A smoking dinner was waiting them, of whitebait with red pepper, and a yellow juice so sour that Nick’s mouth drew up in a knot; but it was very good. There were besides, silver dishes full of sugared red currants, and heaps of comfits and sweetmeats, which Master Gyles would not allow them even to touch, and saffron cakes with raisins in them, and spiced hot cordial out of tiny silver cups. Bareheaded pages clad in silk and silver lace waited upon them as if they were fledgling kings; but the boys were too hungry to care for that or to try to put on airs, and waded into the meat and drink as if they had been starved for a fortnight.
But when they were done Nick saw that the table off which they had eaten was inlaid with pearl and silver filigree, and that the table-cloth was of silk with woven metal-work and gems set in it worth more than a thousand crowns. He was very glad he had eaten first, for such wonderful service would have taken away his appetite.
And truly a wonderful palace was the Queen’s Plaisance, as Greenwich House was called. Elizabeth was born in it, and so loved it most of all. There she pleased oftenest to receive and grant audiences to envoys from foreign courts. And there, on that account, as was always her proud, jealous way, she made a blinding show of glory and of wealth, of science, art, and power, that England, to the eyes which saw her there, might stand in second place to no dominion in the world, however rich or great.

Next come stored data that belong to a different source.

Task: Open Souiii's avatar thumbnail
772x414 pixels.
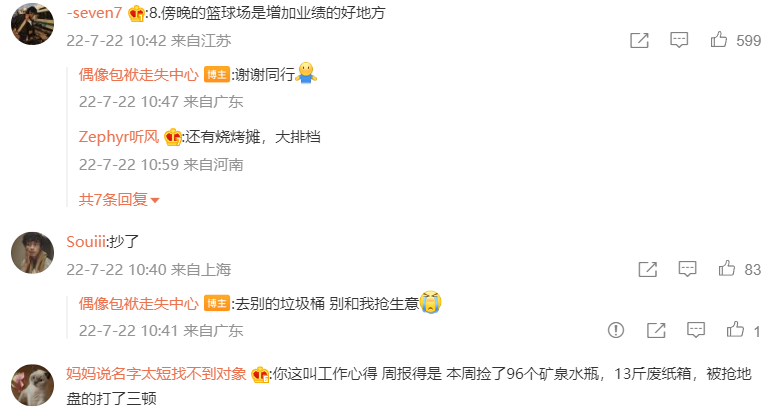Action: (x=32, y=253)
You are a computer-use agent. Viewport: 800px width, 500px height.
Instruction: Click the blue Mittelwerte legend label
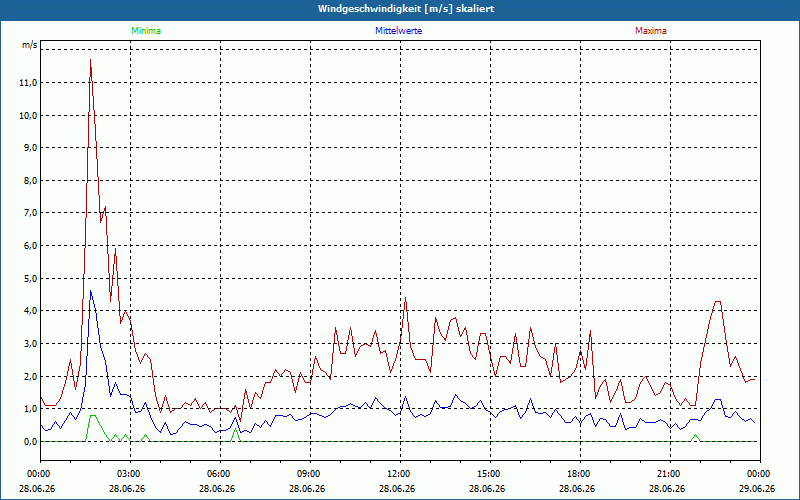click(x=398, y=31)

It was a very house of gold.
Over the door where the lads marched in was the Queen’s device, a golden rose, with a motto set below in letters of gold, “Dieu et mon droit”; and upon the walls were blazoned coats of noble arms on branching golden trees, of purest metal and finest silk, costly beyond compare. The royal presence-chamber shone with tapestries of gold, of silver, and of oriental silks, of as many shifting colors as the birds of paradise, and wrought in exquisite design, The throne was set with diamonds, with rubies, garnets, and sapphires, glittering like a pastry-crust of stars, and garnished with gold-lace work, pearls, and ornament; and under the velvet canopy which hung above the throne was embroidered in seed-pearls, “Vivat Regina Elizabetha!” There was no door without a gorgeous usher, no room without a page, no corridor without a guard, no post without a man of noble birth to fill it.
On the walls of the great gallery were masterly paintings of great folk, globes showing all the stars fast in the sky, and drawings of the world and all its parts, so real that one could see the savages in the New World hanging to the under side by their feet, like flies upon the ceiling. How they stuck was more than Nick could make out; and where they landed if they chanced to slip and fall troubled him a deal, until in the sheer multiplication of wonders he could not wonder any more.
When they came to rehearse in the afternoon the stage was hung with stiff, rich silks that had come in costly cedar chests from the looms of old Cathay; and the curtain behind which the players came and went was broidered with gold thread in flowers and birds like meteors for splendor. The gallery, too, where the musicians sat, was draped with silk and damask.